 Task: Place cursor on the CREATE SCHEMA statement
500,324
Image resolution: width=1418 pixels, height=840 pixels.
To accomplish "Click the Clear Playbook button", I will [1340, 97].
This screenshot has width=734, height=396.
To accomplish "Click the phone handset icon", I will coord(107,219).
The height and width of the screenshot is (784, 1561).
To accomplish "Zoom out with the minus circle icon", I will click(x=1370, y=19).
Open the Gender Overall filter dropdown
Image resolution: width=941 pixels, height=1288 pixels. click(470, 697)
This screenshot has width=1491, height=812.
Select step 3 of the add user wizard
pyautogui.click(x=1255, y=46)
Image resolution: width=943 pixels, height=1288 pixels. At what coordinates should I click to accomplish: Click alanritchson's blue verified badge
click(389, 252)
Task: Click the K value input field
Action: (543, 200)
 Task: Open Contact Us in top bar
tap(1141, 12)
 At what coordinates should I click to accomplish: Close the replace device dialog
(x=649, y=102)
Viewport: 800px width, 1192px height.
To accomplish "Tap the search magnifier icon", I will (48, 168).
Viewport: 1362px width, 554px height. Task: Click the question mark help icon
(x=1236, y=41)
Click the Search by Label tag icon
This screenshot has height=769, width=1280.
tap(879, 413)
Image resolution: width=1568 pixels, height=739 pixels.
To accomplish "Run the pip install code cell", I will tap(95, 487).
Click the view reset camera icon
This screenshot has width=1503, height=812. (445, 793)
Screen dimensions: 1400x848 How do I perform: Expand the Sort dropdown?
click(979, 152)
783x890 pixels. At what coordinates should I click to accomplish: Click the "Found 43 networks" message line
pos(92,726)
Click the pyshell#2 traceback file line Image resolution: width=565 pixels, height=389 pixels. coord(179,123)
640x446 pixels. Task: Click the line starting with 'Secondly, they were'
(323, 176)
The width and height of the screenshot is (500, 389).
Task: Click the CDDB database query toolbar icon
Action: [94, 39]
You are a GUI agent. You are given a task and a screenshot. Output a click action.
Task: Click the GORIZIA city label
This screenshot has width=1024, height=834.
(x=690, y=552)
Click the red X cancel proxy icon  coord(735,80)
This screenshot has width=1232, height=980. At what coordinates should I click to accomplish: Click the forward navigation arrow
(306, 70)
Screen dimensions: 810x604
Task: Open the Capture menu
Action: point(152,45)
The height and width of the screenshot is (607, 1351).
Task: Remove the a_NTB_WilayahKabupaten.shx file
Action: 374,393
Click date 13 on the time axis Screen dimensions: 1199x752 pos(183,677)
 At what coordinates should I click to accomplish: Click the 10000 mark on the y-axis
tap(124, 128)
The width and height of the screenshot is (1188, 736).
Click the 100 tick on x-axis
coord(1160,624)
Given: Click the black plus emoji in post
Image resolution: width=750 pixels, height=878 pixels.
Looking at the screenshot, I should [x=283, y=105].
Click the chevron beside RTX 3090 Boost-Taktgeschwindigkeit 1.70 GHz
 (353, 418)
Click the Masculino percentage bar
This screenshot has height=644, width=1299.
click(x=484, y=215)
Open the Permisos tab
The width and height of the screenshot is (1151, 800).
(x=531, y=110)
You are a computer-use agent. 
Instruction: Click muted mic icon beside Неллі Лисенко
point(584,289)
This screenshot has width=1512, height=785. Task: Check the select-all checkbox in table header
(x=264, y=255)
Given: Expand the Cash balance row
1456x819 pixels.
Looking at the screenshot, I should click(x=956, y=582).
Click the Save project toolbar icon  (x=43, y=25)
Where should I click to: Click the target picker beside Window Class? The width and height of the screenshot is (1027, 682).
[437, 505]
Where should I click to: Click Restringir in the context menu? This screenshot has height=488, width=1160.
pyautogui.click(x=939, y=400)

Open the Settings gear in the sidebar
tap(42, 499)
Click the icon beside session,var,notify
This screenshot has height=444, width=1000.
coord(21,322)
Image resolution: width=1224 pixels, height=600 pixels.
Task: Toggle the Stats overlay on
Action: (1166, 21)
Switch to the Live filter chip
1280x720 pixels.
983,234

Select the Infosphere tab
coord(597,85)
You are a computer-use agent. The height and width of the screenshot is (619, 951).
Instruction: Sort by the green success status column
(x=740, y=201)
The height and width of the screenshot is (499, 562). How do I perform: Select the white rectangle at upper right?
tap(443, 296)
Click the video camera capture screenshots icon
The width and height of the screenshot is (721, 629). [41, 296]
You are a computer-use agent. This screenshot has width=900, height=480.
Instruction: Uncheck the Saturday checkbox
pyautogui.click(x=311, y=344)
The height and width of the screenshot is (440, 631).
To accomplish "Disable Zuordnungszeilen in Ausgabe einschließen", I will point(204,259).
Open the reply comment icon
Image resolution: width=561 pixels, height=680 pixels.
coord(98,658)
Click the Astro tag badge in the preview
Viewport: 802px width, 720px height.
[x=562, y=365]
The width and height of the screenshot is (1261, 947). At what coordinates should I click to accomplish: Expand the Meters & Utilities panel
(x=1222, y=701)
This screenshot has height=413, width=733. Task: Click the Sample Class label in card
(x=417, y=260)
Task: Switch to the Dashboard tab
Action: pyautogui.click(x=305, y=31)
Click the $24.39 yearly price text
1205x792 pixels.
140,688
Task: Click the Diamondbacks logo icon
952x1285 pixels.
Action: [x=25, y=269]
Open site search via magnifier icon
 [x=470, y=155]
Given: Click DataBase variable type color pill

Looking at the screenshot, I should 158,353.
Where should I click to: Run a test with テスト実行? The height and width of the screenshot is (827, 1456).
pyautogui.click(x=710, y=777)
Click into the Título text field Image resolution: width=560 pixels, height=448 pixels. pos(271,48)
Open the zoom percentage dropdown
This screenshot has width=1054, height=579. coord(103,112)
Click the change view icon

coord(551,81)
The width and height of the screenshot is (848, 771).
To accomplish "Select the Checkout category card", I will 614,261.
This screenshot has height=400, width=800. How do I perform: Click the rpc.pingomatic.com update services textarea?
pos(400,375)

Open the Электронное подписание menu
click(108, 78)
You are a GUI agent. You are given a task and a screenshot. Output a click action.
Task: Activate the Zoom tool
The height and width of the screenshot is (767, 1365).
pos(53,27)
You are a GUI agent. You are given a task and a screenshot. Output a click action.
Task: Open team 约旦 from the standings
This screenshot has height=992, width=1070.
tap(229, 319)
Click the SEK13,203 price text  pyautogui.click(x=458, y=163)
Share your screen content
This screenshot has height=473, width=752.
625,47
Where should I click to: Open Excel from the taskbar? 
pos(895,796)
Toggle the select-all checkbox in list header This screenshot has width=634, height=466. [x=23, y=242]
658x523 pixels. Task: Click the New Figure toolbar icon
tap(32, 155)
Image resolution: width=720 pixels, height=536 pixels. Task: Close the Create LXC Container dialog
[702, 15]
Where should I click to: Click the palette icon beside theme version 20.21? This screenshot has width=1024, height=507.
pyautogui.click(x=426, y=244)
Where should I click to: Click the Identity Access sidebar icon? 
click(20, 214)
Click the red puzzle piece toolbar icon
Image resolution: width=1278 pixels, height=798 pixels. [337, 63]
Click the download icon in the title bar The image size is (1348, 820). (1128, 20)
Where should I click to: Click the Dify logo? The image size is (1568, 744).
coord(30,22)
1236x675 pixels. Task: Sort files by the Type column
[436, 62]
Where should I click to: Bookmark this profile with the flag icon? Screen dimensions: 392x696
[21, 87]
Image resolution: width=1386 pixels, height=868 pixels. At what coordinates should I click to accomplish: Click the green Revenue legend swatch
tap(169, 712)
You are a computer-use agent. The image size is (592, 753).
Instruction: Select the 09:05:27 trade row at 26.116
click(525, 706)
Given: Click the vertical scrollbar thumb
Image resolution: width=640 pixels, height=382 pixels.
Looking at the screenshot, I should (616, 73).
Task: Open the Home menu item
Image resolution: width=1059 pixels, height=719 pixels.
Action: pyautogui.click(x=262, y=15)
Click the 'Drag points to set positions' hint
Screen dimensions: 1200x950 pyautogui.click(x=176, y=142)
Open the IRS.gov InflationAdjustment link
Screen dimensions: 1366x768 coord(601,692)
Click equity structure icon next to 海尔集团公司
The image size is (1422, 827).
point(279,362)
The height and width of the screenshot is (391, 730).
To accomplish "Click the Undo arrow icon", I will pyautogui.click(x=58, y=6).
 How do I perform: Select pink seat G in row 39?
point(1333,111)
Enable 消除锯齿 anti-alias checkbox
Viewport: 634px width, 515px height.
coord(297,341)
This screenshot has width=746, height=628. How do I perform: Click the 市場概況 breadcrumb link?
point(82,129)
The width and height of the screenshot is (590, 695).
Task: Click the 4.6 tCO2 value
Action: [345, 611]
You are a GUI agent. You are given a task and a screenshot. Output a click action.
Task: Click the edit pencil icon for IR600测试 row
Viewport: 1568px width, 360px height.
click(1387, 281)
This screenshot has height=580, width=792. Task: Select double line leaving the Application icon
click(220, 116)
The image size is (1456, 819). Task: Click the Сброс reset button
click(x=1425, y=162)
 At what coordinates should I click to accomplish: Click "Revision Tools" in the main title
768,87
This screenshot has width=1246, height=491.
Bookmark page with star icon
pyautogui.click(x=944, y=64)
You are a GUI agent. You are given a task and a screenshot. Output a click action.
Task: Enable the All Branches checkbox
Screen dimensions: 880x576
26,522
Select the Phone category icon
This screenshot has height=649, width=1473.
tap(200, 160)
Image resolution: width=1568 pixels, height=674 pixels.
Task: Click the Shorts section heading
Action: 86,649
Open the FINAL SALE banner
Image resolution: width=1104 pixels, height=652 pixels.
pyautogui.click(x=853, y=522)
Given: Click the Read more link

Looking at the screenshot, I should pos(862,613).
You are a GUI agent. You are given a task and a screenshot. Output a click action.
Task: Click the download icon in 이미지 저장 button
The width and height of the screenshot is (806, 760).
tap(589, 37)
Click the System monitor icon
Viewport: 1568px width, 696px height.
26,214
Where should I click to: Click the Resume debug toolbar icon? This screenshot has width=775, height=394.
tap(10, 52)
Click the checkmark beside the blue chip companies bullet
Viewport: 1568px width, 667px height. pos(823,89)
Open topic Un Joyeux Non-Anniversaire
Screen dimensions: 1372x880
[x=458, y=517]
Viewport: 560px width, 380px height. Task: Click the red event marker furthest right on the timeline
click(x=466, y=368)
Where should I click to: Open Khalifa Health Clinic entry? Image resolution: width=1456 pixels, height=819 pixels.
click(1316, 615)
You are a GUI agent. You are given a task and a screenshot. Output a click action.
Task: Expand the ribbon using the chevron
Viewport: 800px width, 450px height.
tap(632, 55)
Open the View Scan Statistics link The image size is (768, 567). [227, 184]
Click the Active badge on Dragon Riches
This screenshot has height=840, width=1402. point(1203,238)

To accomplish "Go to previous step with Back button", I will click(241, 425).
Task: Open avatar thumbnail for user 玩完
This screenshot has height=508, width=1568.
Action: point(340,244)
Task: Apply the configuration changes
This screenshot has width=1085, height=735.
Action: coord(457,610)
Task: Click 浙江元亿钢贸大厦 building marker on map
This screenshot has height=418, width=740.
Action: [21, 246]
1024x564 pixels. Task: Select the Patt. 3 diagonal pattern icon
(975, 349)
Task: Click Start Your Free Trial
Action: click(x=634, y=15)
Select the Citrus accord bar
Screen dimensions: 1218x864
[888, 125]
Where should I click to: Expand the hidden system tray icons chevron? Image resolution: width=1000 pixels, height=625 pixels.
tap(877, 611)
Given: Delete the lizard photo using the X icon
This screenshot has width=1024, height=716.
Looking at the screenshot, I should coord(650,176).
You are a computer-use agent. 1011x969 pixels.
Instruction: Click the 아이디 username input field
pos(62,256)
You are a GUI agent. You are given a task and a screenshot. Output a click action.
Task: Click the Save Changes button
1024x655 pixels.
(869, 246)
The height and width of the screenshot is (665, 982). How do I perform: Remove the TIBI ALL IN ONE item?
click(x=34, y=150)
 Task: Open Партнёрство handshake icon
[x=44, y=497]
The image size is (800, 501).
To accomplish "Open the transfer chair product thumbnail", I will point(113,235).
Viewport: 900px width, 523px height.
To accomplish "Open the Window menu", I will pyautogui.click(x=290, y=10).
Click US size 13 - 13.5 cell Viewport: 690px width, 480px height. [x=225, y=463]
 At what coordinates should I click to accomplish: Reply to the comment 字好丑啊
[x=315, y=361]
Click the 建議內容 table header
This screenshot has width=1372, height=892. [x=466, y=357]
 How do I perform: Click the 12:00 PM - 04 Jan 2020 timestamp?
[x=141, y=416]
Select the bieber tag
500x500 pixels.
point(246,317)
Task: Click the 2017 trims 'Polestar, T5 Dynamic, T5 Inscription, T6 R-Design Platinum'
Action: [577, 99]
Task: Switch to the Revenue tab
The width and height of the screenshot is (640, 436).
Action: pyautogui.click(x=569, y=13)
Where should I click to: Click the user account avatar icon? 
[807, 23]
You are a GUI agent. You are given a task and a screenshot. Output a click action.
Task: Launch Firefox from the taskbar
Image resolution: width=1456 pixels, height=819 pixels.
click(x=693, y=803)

====================

▶ _EXERCISE DIRECTIONS_
Copy the records from the line with "Image resolution: width=943" up to and including the line with "tap(124, 128)", replacing "city" with "town" and keeping everything else the same.

▶ _FINISHED EXERCISE_
Image resolution: width=943 pixels, height=1288 pixels. At what coordinates should I click to accomplish: Click alanritchson's blue verified badge
click(389, 252)
Task: Click the K value input field
Action: (543, 200)
 Task: Open Contact Us in top bar
tap(1141, 12)
 At what coordinates should I click to accomplish: Close the replace device dialog
(x=649, y=102)
Viewport: 800px width, 1192px height.
To accomplish "Tap the search magnifier icon", I will (48, 168).
Viewport: 1362px width, 554px height. Task: Click the question mark help icon
(x=1236, y=41)
Click the Search by Label tag icon
This screenshot has height=769, width=1280.
tap(879, 413)
Image resolution: width=1568 pixels, height=739 pixels.
To accomplish "Run the pip install code cell", I will tap(95, 487).
Click the view reset camera icon
This screenshot has width=1503, height=812. (445, 793)
Screen dimensions: 1400x848 How do I perform: Expand the Sort dropdown?
click(979, 152)
783x890 pixels. At what coordinates should I click to accomplish: Click the "Found 43 networks" message line
pos(92,726)
Click the pyshell#2 traceback file line Image resolution: width=565 pixels, height=389 pixels. coord(179,123)
640x446 pixels. Task: Click the line starting with 'Secondly, they were'
(323, 176)
The width and height of the screenshot is (500, 389).
Task: Click the CDDB database query toolbar icon
Action: [94, 39]
You are a GUI agent. You are given a task and a screenshot. Output a click action.
Task: Click the GORIZIA town label
This screenshot has width=1024, height=834.
(x=690, y=552)
Click the red X cancel proxy icon  coord(735,80)
This screenshot has width=1232, height=980. At what coordinates should I click to accomplish: Click the forward navigation arrow
(306, 70)
Screen dimensions: 810x604
Task: Open the Capture menu
Action: point(152,45)
The height and width of the screenshot is (607, 1351).
Task: Remove the a_NTB_WilayahKabupaten.shx file
Action: 374,393
Click date 13 on the time axis Screen dimensions: 1199x752 pos(183,677)
 At what coordinates should I click to accomplish: Click the 10000 mark on the y-axis
tap(124, 128)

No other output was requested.